[SOLVED] How do I download txt web content using Perl

How do I download txt web content using Perl

I am trying to download data from this data page. I have tried a number of scripts I googled. On the data page I have to select the countries I want, one at a time. The one script which gets close to what I want is:

#!/usr/bin/perl
use strict;
use warnings;
use LWP::Simple;

my $url = 'https://www.ogimet.com/ultimos_synops2.php?lang=en&estado=Zamb&fmt=txt&Send=Send';
my $file = 'Zamb.txt';
getstore($url, $file);

However this script gives me the page, not the data. Is it possible to download the data? I would also be open to doing it in PHP.

Solution

The link returns text wrapped in HTML. Simplest approach would be to use HTML::FormatText and HTML::Parse to get the text only version.

#!/usr/bin/perl

use strict;
use warnings;

use HTML::TreeBuilder;
use HTML::FormatText;


my $url = 'https://www.ogimet.com/ultimos_synops2.php?lang=en&estado=Zamb&fmt=txt&Send=Send';
my $text = HTML::FormatText->new(leftmargin=>0, rightmargin=>100000000000)->format(HTML::TreeBuilder->new_from_url($url));

my $file = 'Zamb.txt';
open (my $fh, '>', $file);
print $fh $text;
close ($fh);

HTML::TreeBuilder->new_from_url($url) - download and parse the html
HTML::FormatText->new(leftmargin=>0, rightmargin=>100000000000) - intialize the html format - set the right margin to a big value to prevent wrapping

This is the content of Zamb.txt afterwards.

 $ cat Zamb.txt
##########################################################
# Query made at 02/29/2020 18:15:54 UTC
##########################################################

##########################################################
# latest SYNOP reports from Zambia before 02/29/2020 18:15:54 UTC
##########################################################
202002291200 AAXX 29124 67855 42775 51401 10310 20168 3//// 48/// 85201
                   333 5//// 85850 83080=

My php fu isn't up to date, but for PHP, I think you can use the following:

<?php
$url = 'https://www.ogimet.com/ultimos_synops2.php?lang=en&estado=Zamb&fmt=txt&Send=Send';
$content = strip_tags(file_get_contents($url));
echo substr($content, strpos($content, '###############'));

Note: I seem to recall that there are some configuration options that might disable fetching URL via file_get_contents so YMMV.
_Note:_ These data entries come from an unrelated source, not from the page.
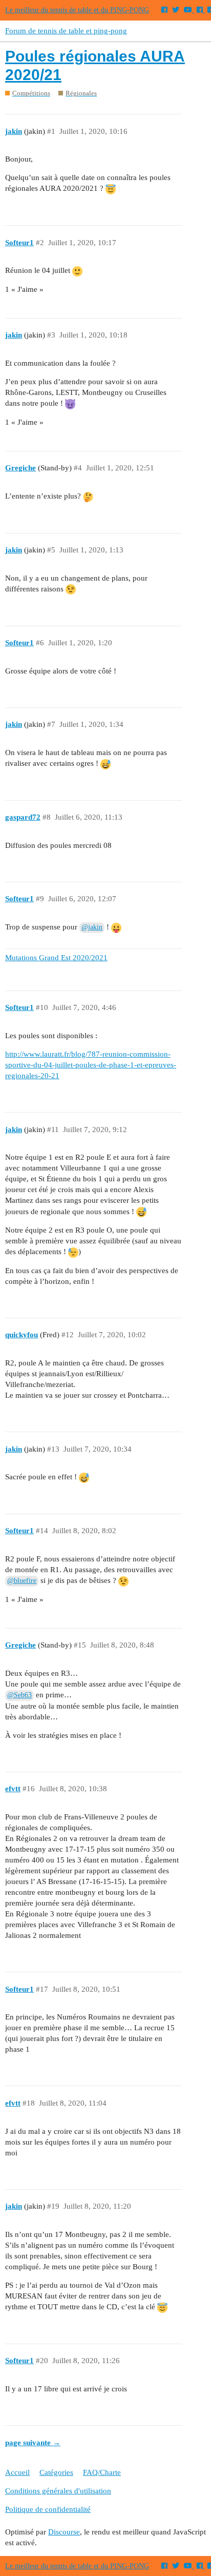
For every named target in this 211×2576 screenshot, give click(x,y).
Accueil (17, 2472)
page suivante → (32, 2443)
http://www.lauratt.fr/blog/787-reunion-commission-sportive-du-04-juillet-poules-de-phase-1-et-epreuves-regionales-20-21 (90, 1065)
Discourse (64, 2532)
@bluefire (21, 1580)
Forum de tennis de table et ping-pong (66, 31)
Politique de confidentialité (48, 2509)
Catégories (56, 2472)
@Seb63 (19, 1695)
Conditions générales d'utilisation (58, 2491)
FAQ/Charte (102, 2472)
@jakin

However, the same page there is a note:

NOTE: If you want to get simply files with synop reports in CSV format without HTML tags consider to use the binary getsynop

This would get you the same data in a easy to use format:

$ wget "https://www.ogimet.com/cgi-bin/getsynop?begin=$(date +%Y%m%d0000)&state=Zambia" -o /dev/null -O - | tail -1
67855,2020,02,29,12,00,AAXX 29124 67855 42775 51401 10310 20168 3//// 48/// 85201 333 5//// 85850 83080=